According to the present invention, PIH at the initial stage can be detected using an L-PGDS level measured by the above methods as an indicator. Furthermore, severe PIH can be predicted at an early stage. Furthermore, decreased placental functions in the case of PIH can be determined using an L-PGDS level measured by the above methods as an indicator.

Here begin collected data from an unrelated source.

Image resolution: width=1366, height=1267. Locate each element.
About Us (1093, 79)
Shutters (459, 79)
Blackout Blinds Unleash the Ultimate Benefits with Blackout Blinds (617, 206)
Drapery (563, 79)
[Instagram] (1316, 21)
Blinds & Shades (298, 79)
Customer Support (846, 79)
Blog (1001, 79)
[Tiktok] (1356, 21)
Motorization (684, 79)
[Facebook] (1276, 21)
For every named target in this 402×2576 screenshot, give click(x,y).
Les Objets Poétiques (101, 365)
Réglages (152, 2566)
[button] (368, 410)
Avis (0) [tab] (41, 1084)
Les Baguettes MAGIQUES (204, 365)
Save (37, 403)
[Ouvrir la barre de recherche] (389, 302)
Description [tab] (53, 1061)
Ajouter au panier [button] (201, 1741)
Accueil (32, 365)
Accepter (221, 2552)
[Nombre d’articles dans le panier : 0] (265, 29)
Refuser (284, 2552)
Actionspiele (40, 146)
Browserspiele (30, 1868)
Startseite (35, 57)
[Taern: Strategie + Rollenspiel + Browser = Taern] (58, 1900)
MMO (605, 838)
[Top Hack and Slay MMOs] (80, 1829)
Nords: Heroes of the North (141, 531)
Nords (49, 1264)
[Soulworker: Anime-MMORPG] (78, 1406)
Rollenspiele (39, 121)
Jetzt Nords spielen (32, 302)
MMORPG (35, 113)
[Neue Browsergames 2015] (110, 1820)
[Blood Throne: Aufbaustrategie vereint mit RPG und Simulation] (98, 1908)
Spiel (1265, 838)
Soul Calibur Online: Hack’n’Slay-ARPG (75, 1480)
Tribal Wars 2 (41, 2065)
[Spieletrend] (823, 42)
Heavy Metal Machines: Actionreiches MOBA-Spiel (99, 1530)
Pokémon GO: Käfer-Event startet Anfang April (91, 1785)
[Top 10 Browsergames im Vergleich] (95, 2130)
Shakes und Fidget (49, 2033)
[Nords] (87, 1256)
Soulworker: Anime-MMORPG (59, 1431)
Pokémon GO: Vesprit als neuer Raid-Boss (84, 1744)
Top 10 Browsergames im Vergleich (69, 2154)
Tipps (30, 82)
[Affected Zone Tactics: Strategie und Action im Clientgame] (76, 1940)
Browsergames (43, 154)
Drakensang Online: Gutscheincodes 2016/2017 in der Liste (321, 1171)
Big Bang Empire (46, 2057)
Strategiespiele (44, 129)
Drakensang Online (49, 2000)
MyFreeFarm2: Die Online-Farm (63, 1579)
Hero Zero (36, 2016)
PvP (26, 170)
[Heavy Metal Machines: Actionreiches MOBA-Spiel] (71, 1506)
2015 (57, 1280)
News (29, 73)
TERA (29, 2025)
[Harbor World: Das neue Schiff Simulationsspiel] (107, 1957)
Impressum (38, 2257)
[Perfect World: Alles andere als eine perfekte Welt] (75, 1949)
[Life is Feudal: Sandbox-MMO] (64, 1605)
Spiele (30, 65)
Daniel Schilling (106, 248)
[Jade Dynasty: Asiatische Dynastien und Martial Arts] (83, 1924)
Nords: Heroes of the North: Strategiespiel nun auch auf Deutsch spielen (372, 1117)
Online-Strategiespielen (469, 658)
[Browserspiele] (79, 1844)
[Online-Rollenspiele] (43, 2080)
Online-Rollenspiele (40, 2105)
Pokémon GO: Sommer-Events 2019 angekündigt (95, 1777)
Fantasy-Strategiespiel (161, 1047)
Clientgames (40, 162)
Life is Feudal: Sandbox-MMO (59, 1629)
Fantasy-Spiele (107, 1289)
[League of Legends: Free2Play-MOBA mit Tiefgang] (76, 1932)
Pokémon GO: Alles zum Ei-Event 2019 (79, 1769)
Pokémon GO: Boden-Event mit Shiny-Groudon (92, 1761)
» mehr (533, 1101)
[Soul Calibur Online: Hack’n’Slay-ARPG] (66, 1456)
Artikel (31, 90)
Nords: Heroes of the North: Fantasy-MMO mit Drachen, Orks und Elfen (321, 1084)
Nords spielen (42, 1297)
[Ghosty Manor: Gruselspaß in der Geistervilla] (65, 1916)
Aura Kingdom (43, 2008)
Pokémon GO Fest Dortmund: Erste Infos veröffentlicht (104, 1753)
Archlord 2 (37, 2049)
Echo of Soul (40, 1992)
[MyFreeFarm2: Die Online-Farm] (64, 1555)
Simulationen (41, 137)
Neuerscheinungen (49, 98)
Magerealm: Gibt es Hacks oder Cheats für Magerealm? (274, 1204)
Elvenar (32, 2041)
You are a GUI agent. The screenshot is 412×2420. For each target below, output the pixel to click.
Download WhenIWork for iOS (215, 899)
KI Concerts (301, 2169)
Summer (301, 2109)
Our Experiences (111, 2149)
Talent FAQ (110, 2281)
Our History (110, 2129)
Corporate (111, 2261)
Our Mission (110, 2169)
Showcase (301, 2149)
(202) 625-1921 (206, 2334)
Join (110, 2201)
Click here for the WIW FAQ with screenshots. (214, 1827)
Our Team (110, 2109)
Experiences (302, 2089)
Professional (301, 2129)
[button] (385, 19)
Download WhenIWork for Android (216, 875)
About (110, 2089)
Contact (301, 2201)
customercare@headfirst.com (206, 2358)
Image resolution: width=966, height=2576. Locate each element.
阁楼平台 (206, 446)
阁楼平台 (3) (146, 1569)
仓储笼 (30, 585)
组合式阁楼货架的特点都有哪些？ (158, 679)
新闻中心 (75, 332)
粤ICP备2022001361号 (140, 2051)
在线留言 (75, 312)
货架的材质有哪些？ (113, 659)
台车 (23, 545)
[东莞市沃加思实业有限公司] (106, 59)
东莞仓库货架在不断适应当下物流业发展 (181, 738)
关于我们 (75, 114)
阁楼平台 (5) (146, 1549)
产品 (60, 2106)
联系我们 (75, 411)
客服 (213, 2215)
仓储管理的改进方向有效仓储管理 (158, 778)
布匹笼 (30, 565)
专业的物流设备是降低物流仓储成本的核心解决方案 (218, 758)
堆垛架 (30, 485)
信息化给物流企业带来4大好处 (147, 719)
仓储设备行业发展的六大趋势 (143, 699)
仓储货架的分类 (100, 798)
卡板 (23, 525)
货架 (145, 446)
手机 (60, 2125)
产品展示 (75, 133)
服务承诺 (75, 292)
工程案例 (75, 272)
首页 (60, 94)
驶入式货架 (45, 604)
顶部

PIH that is detected by the method of the present invention is limited to neither preeclampsia, gestational hypertension nor superimposed preeclampsia. Eclampsia associated with cerebral vasospasm seizure is also included. Moreover, PIH associated with HELLP (hemolysis, elevated liver enzymes, and low platelet count) syndrome, which induces pulmonary edema, encephalorrhagy, premature ablation of normally implanted placenta, or hepatic vasospasm is also included.

To determine by the method of the present invention whether or not a pregnant woman is affected with PIH, first a cut-off value is determined. For example, the levels of L-PGDS in body fluid samples collected from normal pregnant women and/or pregnant women who are already showing hypertension, proteinuria, or edema as a symptom and have been clinically diagnosed to have PIH are measured. Then, based on distribution of L-PGDS level in normal pregnant women or diagnostic accuracy, such as sensitivity and specificity in the detection of PIH, an appropriate cut-off value for L-PGDS is determined. Subsequently, the level of L-PGDS in a body fluid sample collected from a pregnant woman who is a subject is measured, followed by comparison of the measured value with the cut-off value. When the L-PGDS level in a subject is higher than the cut-off value, it can be determined that the subject is affected with PIH. Cut-off values may be previously determined according to various severities of PIH. Through comparison of a measured L-PGDS value in a subject with each of such cut-off values, the severity of PIH can be determined. For example, subjects with PIH are divided into a group of those with severe-type or a group of those with mild-type PIH based on clinical symptoms such as hypertension, proteinuria, and edema. Distribution of L-PGDS level in each group and diagnostic accuracy for determination of the severity are examined, so that appropriate cut-off values may be determined. The number of subjects for determination of the above cut-off values is not limited. The number of cases is preferably 5 or more and further preferably 10 or more.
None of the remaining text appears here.